Cosa accadrà nelle prossime settimane
Il promontorio anticiclonico che ormai da tempo sta dominando sul Mediterraneo nei prossimi giorni andrà ulteriormente a intensificarsi, grazie all’alimentazione di masse d’aria molto calde dal Nord Africa. Questo “super anticiclone” agirà da vero e proprio scudo atmosferico, deviando verso nord le perturbazioni atlantiche che altrimenti porterebbero piogge e un calo termico. Le simulazioni del Centro Europeo a Medio Termine (ECMWF) indicano che la stabilità sarà particolarmente marcata al Centro-Sud e sulle Isole, con cieli sereni e temperature massime che potrebbero superare i +30°C in Puglia, Calabria, Sicilia e Sardegna, valori anomali di 3-4°C rispetto alle medie climatiche di settembre.
Un anticiclone anomalo pure per settembre
Quello che rende questo anticiclone particolarmente anomalo è il suo tempismo. Settembre, mese di transizione, è storicamente caratterizzato da un’alternanza tra fasi instabili e rimonte anticicloniche. Nel 2025, però, le proiezioni indicano una dominanza prolungata di questa struttura subtropicale, che potrebbe estendersi fino al 25-30 settembre. Il super anticiclone di settembre 2025 è l’ennesimo capitolo di un clima mediterraneo in mutazione, dove le estati si allungano e le transizioni stagionali perdono la loro variabilità atmosferica.
Un settembre “avaro di piogge” non è solo una questione di bel tempo, ma questa persistenza anticiclonica aggrava la siccità accumulata dall’estate, stressando agricoltura, risorse idriche e ecosistemi. L’espansione verso nord dell’alta pressione, un fenomeno sempre più frequente negli ultimi 3 decenni, altera i modelli atmosferici, favorendo ondate di calore tardive e riducendo le occasioni per ricaricare le falde acquifere.
Anche ottobre rischia di essere un mese molto secco
Guardando oltre, le tendenze per ottobre 2025 confermano un’evoluzione graduale verso l’autunno, ma con una presenza marcata di pressioni atmosferiche sopra la media sul Mediterraneo. Le previsioni mensili dell’Aeronautica Militare e di ECMWF delineano un avvio del mese con temperature ancora al di sopra della norma, specialmente al Centro-Sud, dove anomalie positive di +1/+3°C colorano di rosa le mappe sinottiche. Questo si tradurrà in “ottobrate” che potranno durare per settimane intere.

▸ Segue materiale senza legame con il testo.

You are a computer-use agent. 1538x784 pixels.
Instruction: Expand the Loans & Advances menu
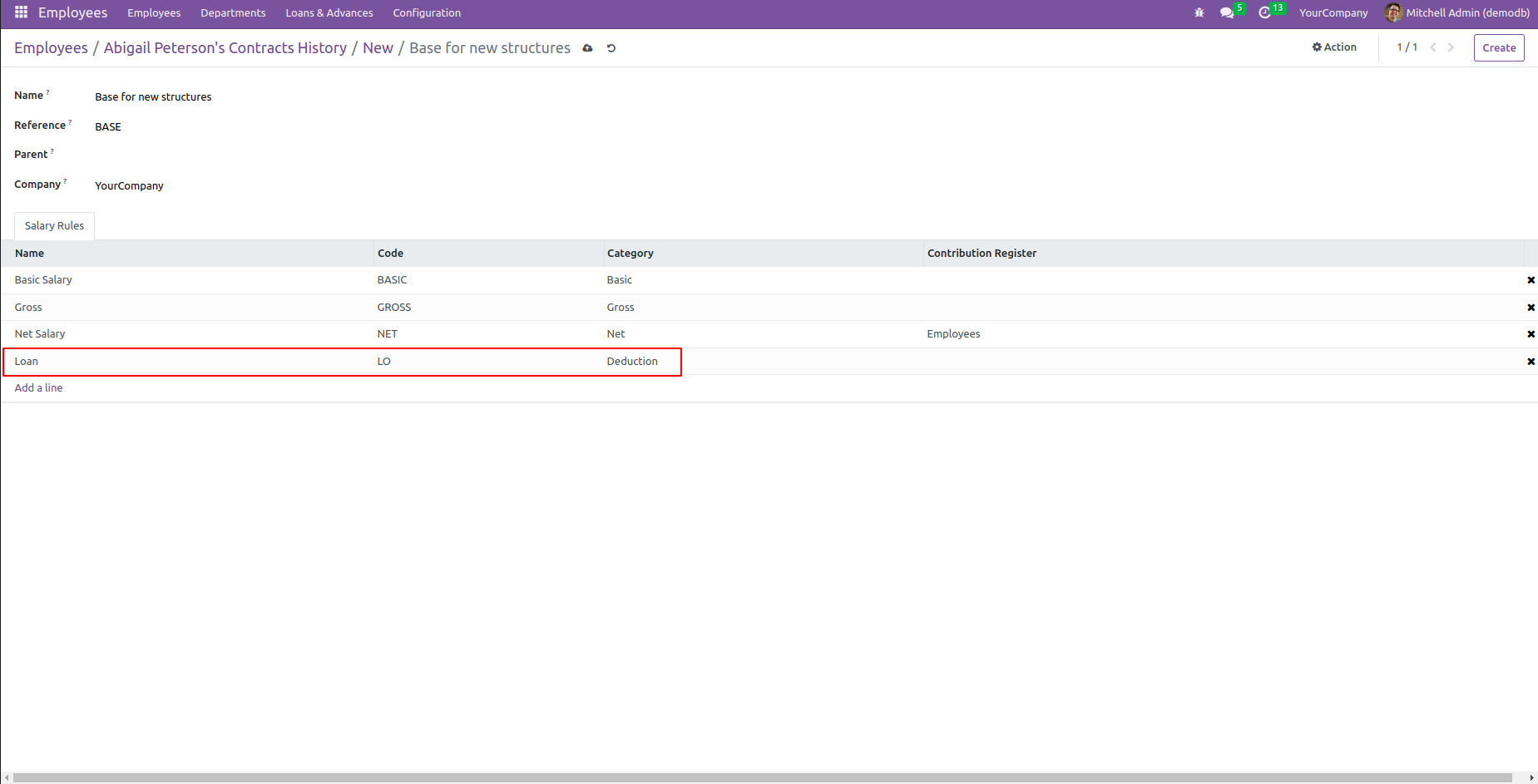pos(329,12)
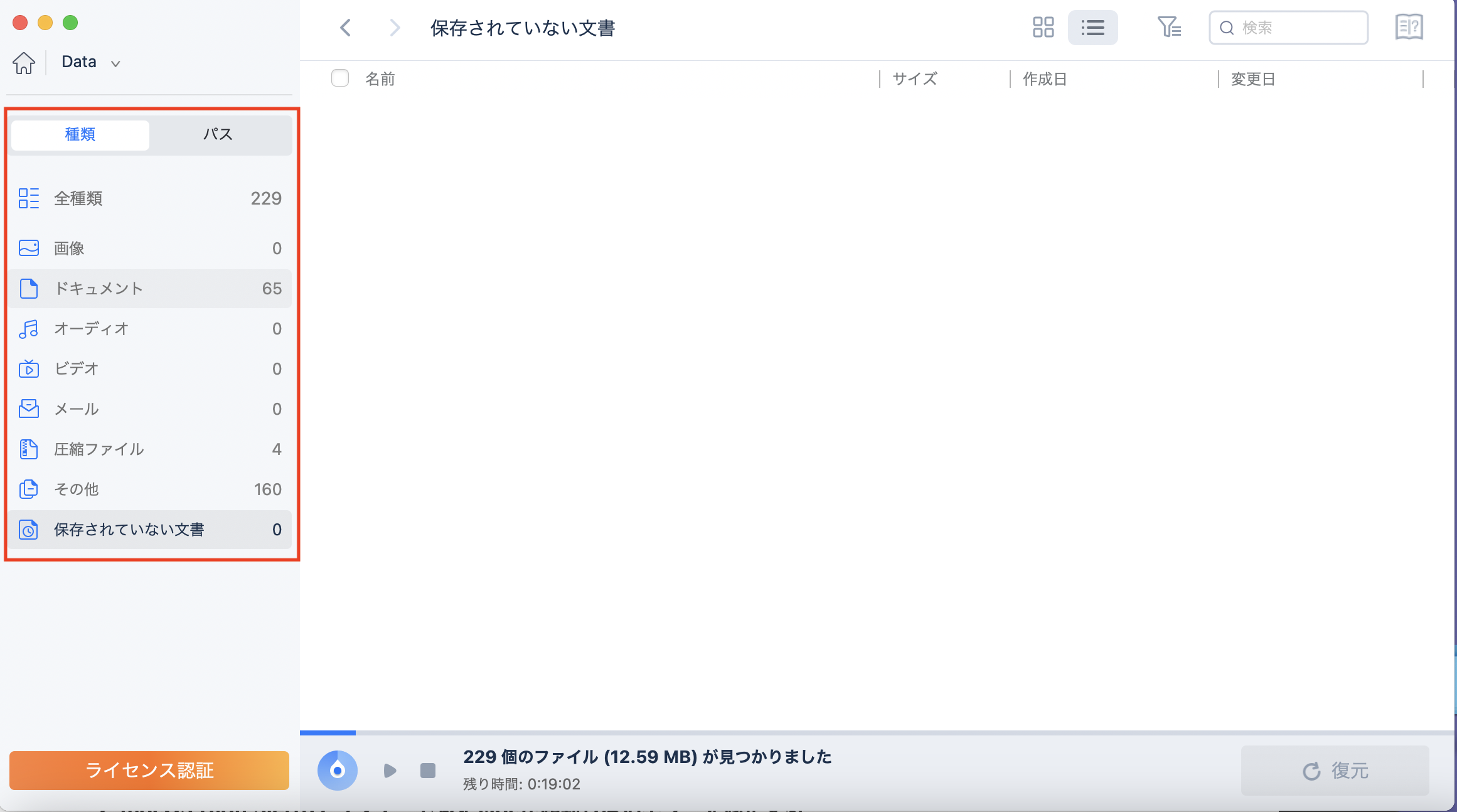The image size is (1457, 812).
Task: Open the 圧縮ファイル category
Action: (x=99, y=449)
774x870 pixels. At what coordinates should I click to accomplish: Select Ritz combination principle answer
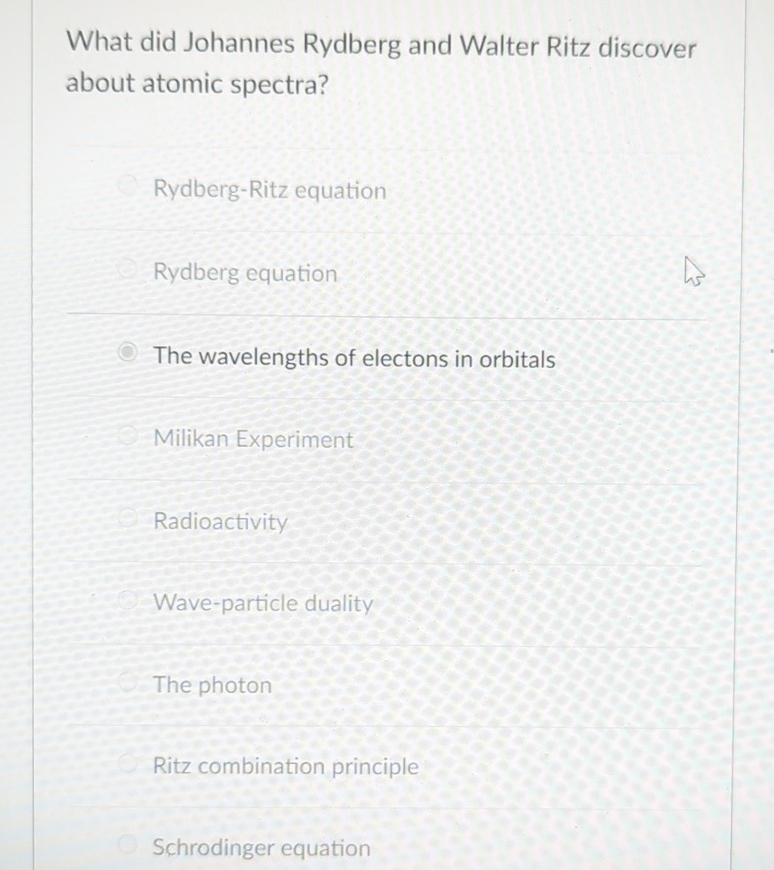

Solo nella parte finale del mese l’influenza di La Niña potrebbe accentuare questa variabilità, con l’Europa meridionale e quindi pure il Sud Italia tendenzialmente più secca rispetto al Nord Europa, ma soggetta ai primi cicloni mediterranei che potrebbero causare le prime serie ondate di maltempo dai connotati invernali.